[Excerpted records Boundary: Start]

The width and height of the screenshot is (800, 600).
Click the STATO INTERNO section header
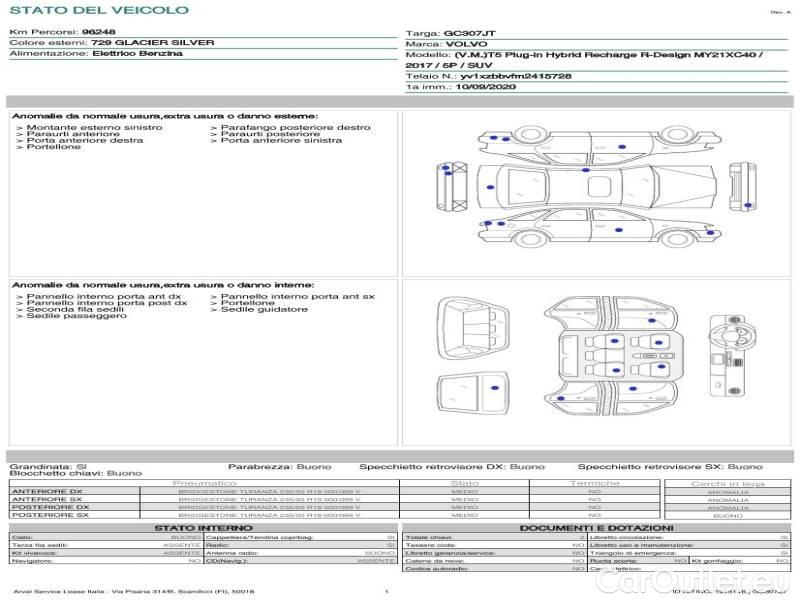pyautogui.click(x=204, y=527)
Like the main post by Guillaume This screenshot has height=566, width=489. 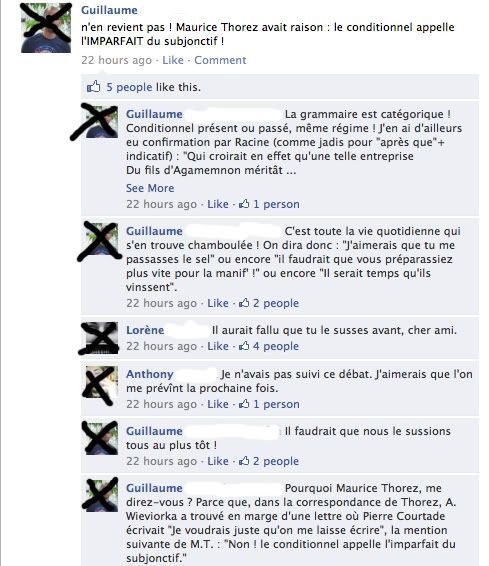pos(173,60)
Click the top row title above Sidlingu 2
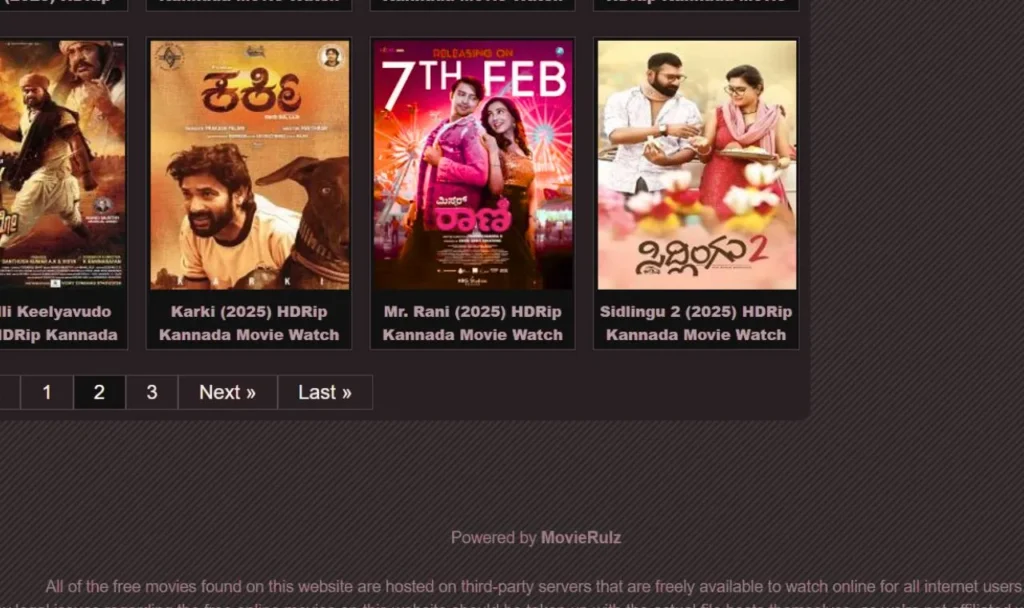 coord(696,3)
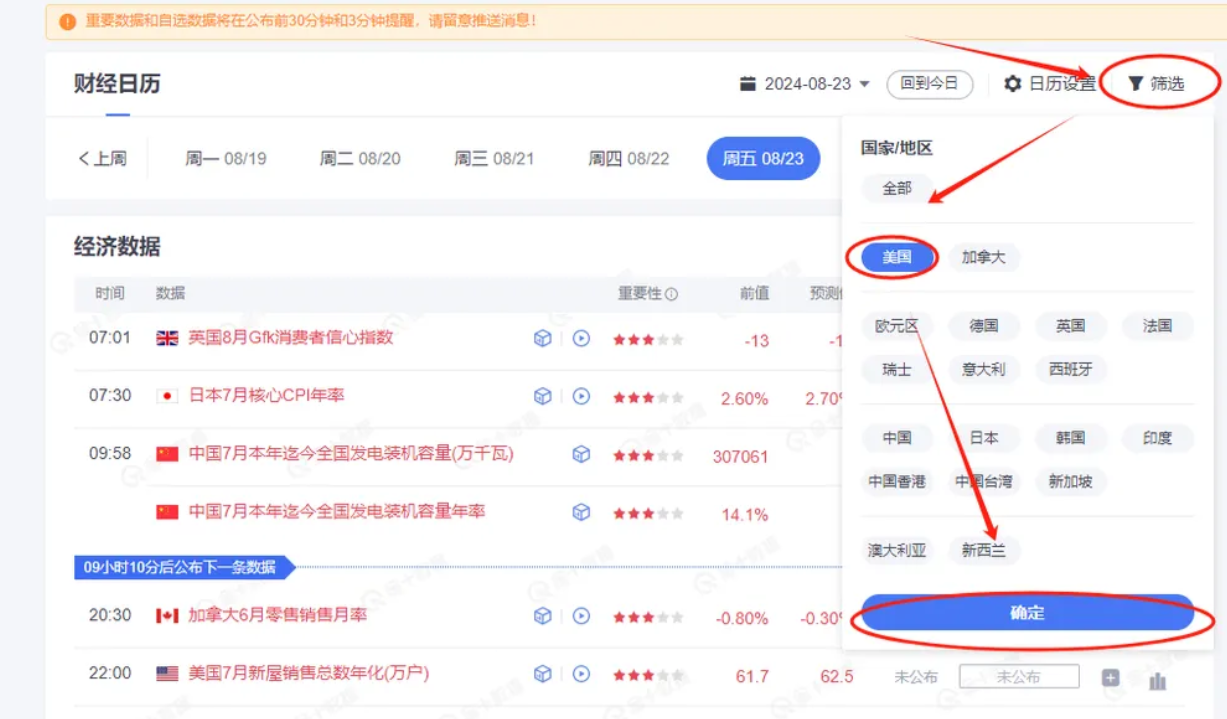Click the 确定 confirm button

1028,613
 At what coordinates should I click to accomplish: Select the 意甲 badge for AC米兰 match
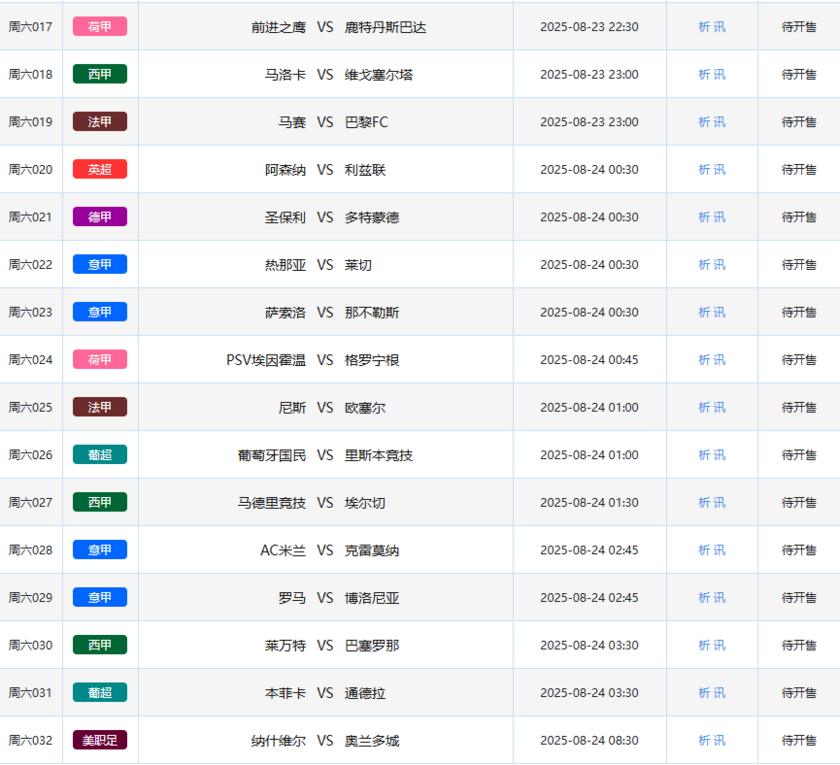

[Excerpted records Boundary: End]

• _Description of the task_:
After locating the line containing "Click the top row title above Sidlingu 2" in the entries above, repeat only it and each later line through the end, exactly, without any pictures.

• _Output_:
Click the top row title above Sidlingu 2
 coord(696,3)
Click the 确定 confirm button

1028,613
 At what coordinates should I click to accomplish: Select the 意甲 badge for AC米兰 match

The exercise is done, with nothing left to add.